Vitamins are involved in all metabolic functions. For example, some scavenge destructive free radicals, others are important for brain function or the immune system .

A vitamin deficiency therefore makes itself felt in a variety of ways. The ability to concentrate suffers, the susceptibility to infections increases, you feel tired and listless, there is a risk of headaches , inflammation or hair loss . However, a real vitamin deficiency is rare in this country. The requirement can be easily covered by a normal mixed diet. Additional vitamin supplements are usually not necessary.

You can find out more about vitamin deficiencies here .

Most vitamins are found in both animal and plant products, but in very different concentrations. Whole grain products, vegetables and fruit and lean milk products are the most valuable suppliers of vitamins.

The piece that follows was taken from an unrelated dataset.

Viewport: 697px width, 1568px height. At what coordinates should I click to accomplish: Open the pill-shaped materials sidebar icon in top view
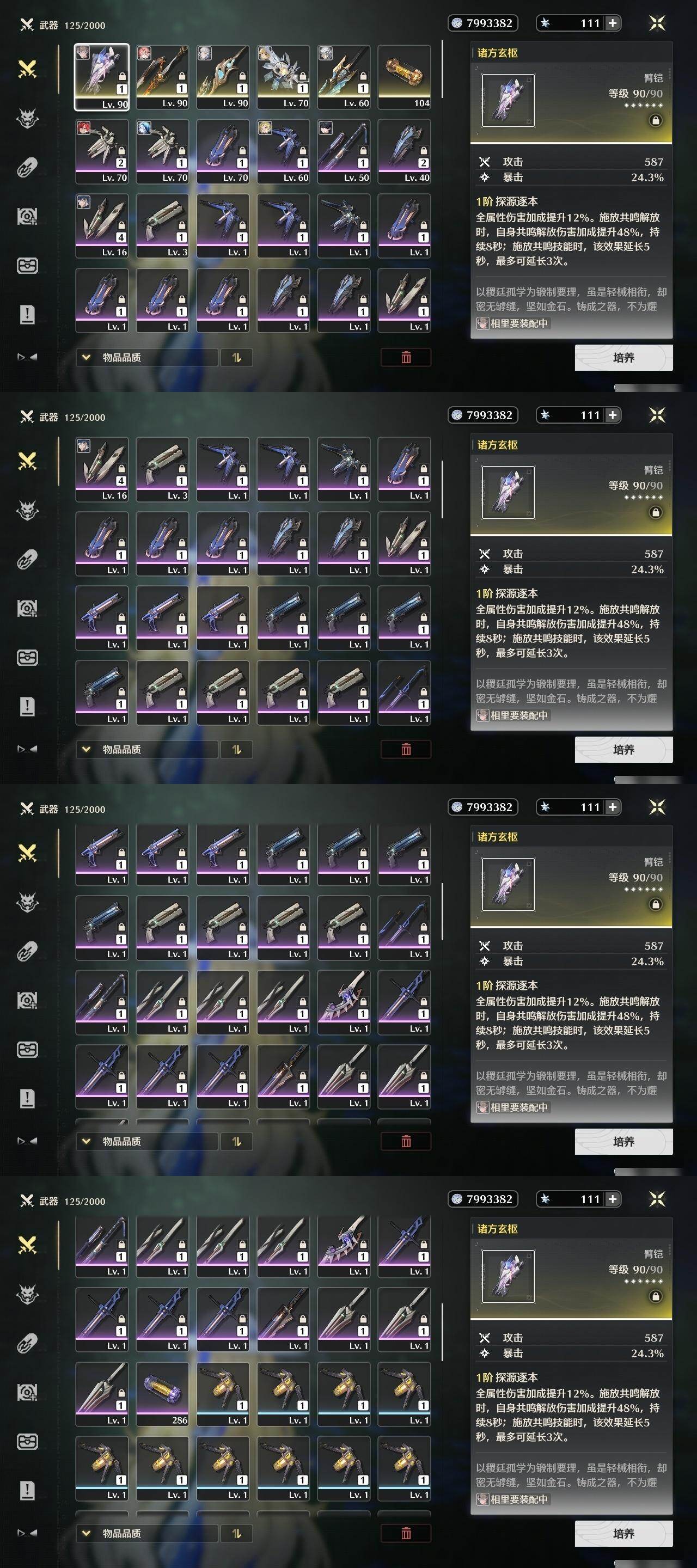[27, 167]
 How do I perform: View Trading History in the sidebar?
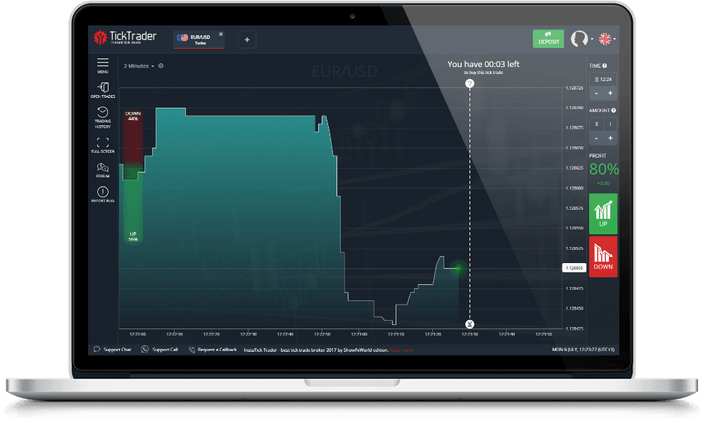tap(103, 116)
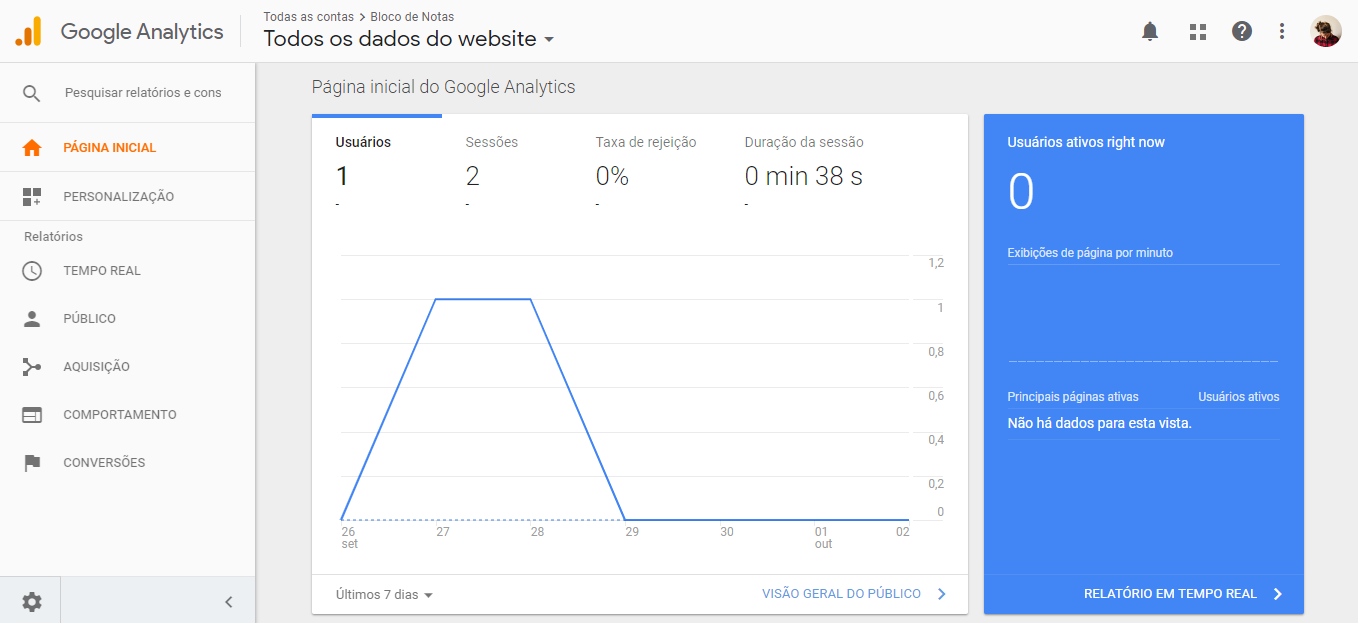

The B vitamins and vitamin C are water soluble. The body cannot store them in the long term. Excess quantities are flushed out. Therefore, they should be part of the daily diet.

Vitamins A, D, E and K are fat-soluble, can be stored in the tissues and therefore do not have to be consumed every day.

Vitamins are sensitive to light, air and heat. It is therefore best to store fruit and vegetables in the vegetable compartment of the refrigerator or in a cool cellar. Wilted vegetables have hardly any vitamins left. Blast-frozen frozen food is then the better choice.

You can find out more about vitamins here .


The body cannot produce minerals. Like vitamins, he has to absorb them from food. Depending on the amount in which they occur in the body, a distinction is made between bulk elements that make up more than 50 milligrams per kilogram of body weight and trace elements that occur in the body in lower concentrations.

Minerals are necessary for countless processes in the body. Among other things, they are components of enzymes and messenger substances, they regulate the water balance, serve as transport molecules and are important for growth and the immune system.